Semana passada eu contei aqui duas histórias de bastidores sobre o tigre da Esso. O assunto rendeu. Muita gente me escreveu relembrando casos ocorridos em filmagens que valeriam crônicas. A todos agradeço e vou publicar aos poucos, já que o assunto é inesgotável. Mas ficando na área de bichos, vou do tigre a elefantes, aproveitando o gancho dos animais ditos selvagens. Para lançar uma série de fascículos sobre bichos da floresta para a hoje Editora Globo, tivemos a ideia de gravar um comercial cujo garoto ao ler a revista se via cercado pelos animais, vivendo no seu quarto a aventura de conviver com um elefante. O importante não é o filme, aliás, premiado, mas o que ocorreu nos bastidores. Já me acusaram de exagerar as coisas, só para ter motivo de escrever. Mas eu juro que neste caso vou tomar o maior cuidado para me ater à verdade, nada mais do que a verdade.

O roteiro, esquecendo o fato de ter um elefante ao vivo, era simples. Apenas um garoto que, ao ler a publicação, se sentia transportado à floresta, convivendo com um elefante. Sentado em sua cama, ele ia vendo as ilustrações, até que uma tromba o ajudava a virar a página. Coisa que com os computadores de hoje é meio fácil, mas na época o mais razoável era fazer ao vivo, com um elefante de verdade. Naquele tempo todo circo tinha animais e no Rio de Janeiro estava montado o Gran Circo Tihany, que tinha como atração uma família inteira de paquidermes, capazes de quase tudo, inclusive fazer contas e dançar valsa. Numa quadra de esportes de um Ciep montamos o cenário do quarto do menino.

A cena a ser filmada era curta. Um close do livro, a mão do menino virando a página, entra a tromba, vira a página, o garoto olha para cima depois um plano dos dois – elefante e menino – no quarto olhando um para o outro. O texto dizia alguma coisa como “leve os animais para seu filho conhecer”. Só que faltou alguma coisa durante a filmagem e a moça da produção encomendou para um fornecedor, pedindo para ele entregar no endereço do tal Ciep.

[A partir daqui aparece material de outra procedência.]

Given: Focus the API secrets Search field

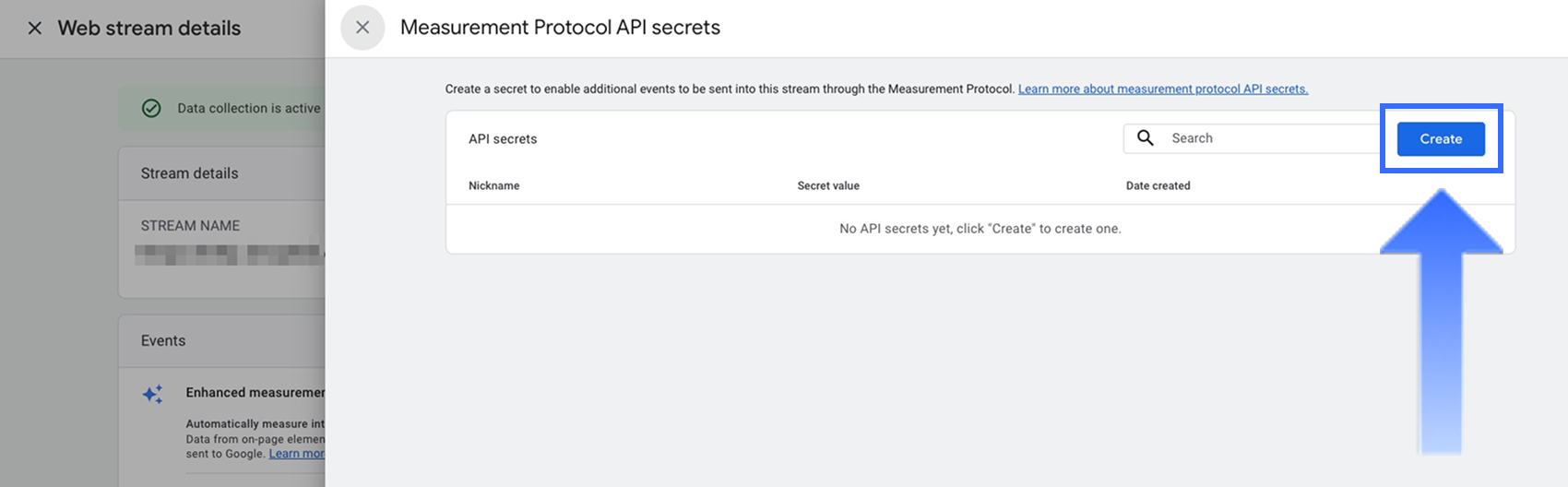Looking at the screenshot, I should [1273, 138].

Tudo bem, eu mesmo recebi a encomenda pedida, a filmagem prosseguiu. Uma hora depois fui chamado por alguém da produção, pois na porta havia um grupo de motoqueiros querendo falar com o gordo barbudo que veio receber uma encomenda de um deles. Ou seja, eu.

Fiquei imaginando que tinha esquecido de pagar ou fizera alguma coisa muito errada para provocar a ira da comunidade motoqueira. Chamei dois seguranças e fui ao encontro deles, preparado para o pior. Ao me encontrar com eles, fui tratado com cortesia: “O senhor me desculpe – disse o que me trouxe a encomenda –, mas eu contei para meus colegas que tinha um elefante e um garoto lendo na quadra e estão dizendo que eu não deveria me drogar durante o expediente. Como eu não uso drogas, queria que o senhor mostrasse a eles que tem um elefante lendo na quadra”. Meu lado mau caráter me aconselhou a dizer que ele deveria mesmo ter fumado maconha. Mas eu sei na pele o que é ser vítima de bullying. E levei a turma para ver o elefante.

A outra é também ligada à Editora Globo. Desta vez a coleção de fascículos era Guerra, que narrava os maiores conflitos armados na história moderna. Desta vez não tinha o garoto, mas saiam das páginas dos fascículos soldados de vários exércitos que se perfilavam diante do espectador. O problema aí foi que a fumaça que saía das páginas dos fascículos por um erro qualquer acabou atingindo os olhos dos atores. Preocupados, resolvemos levá-los ao Miguel Couto, na época o melhor lugar de emergências no Rio de Janeiro. Pois imaginem a cena na porta do hospital. Chegam duas Kombis com soldados alemães, russos, brasileiros, americanos, ingleses, de olhos vermelhos, se encaminhando para a emergência. Não havia celulares, mas muita gente correu para os telefones avisando os jornais. Claro que as redações só começaram a acreditar na história depois de muitos telefonemas. Só mesmo uma alucinação para alguém imaginar que, de uma hora para outra, os feridos da Segunda Guerra voltaram para se medicar no Miguel Couto.